Était-il raisonnable, dès lors, de procéder à la démobilisation des 1 re et 2 e  flottes à Portland et dans les ports voisins, comme il
avait été initialement décidé ?
    Soucieux, le Premier Lord retournait cette question dans sa
tête sans pouvoir y apporter de réponse satisfaisante. Grey apparaissait non
moins préoccupé mais pour de tout autres raisons. On lui rapportait qu’à la
City la tendance était à la baisse et l’atmosphère devenait morose.
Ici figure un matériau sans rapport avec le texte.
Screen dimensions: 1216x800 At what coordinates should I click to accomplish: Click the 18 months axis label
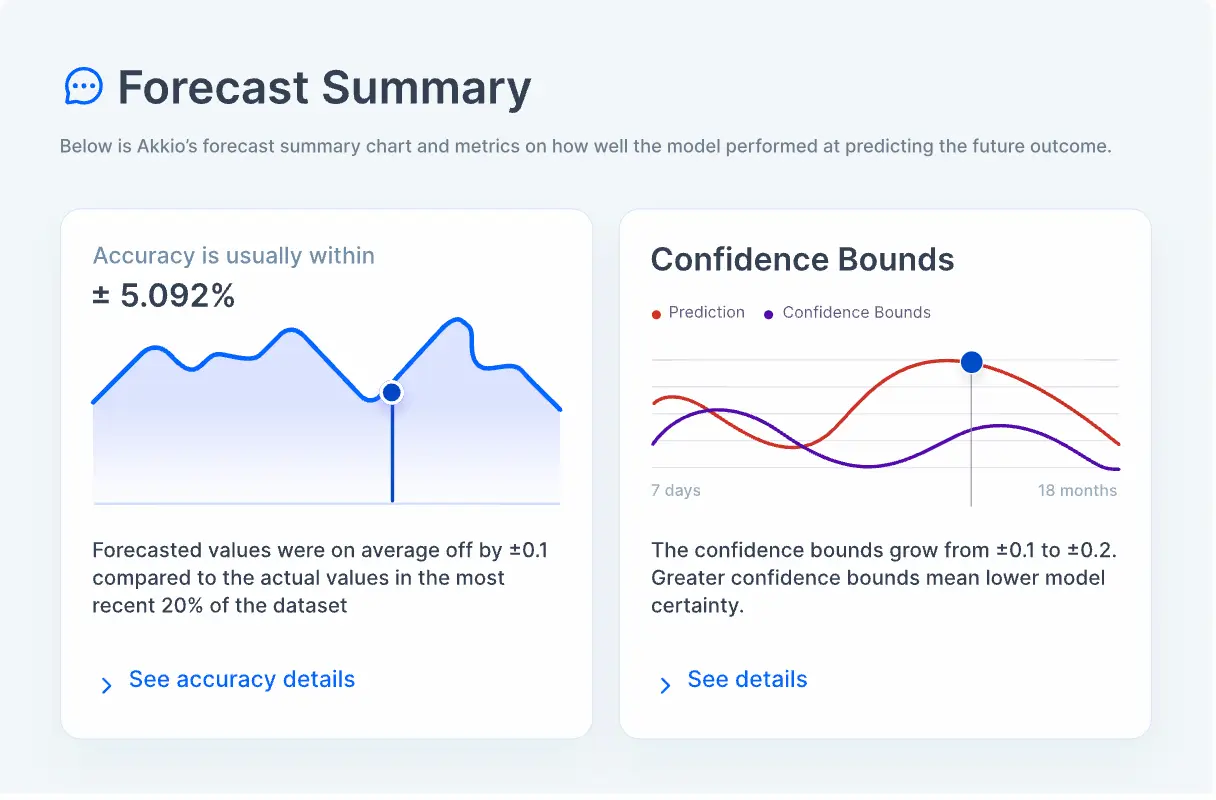pos(1076,490)
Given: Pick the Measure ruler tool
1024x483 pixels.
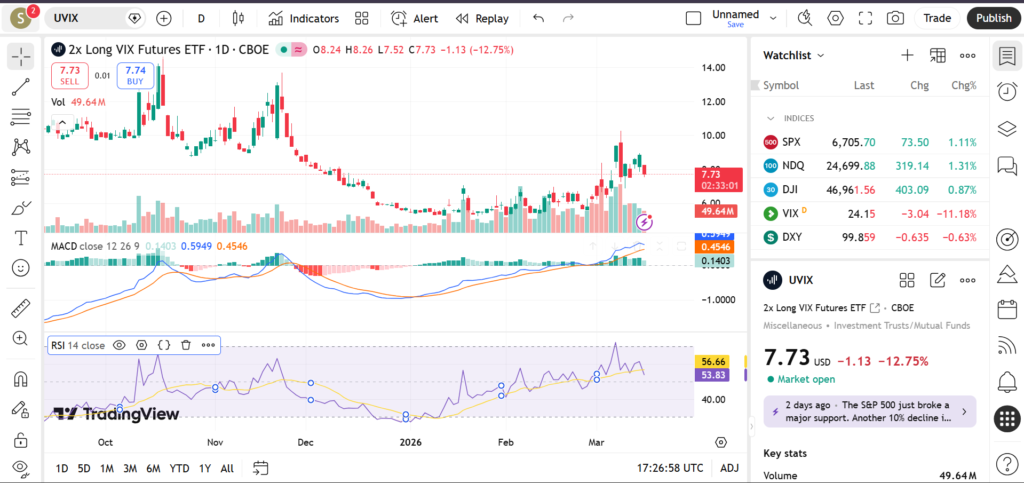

L’Allemagne, tout particulièrement, inquiétait. Et cela ne datait pas d’hier.
    Jadis, c’était l’agressivité du commerce allemand qui
défrayait la chronique boursière. À la fin du siècle dernier, dans son
best-seller intitulé Made in Germany , l’essayiste britannique Edwin
Williams avait dénoncé l’âpreté de la concurrence germanique. C’était le temps
du «  billig und schlecht  » (bon marché et de mauvaise
qualité), ce dumping effréné par lequel les voyageurs de commerce faisaient
exploser les exportations allemandes.
    Mais ce temps-là était révolu. Au cours de ces dernières
années, l’Allemagne continuait d’inquiéter mais plutôt moins qu’auparavant.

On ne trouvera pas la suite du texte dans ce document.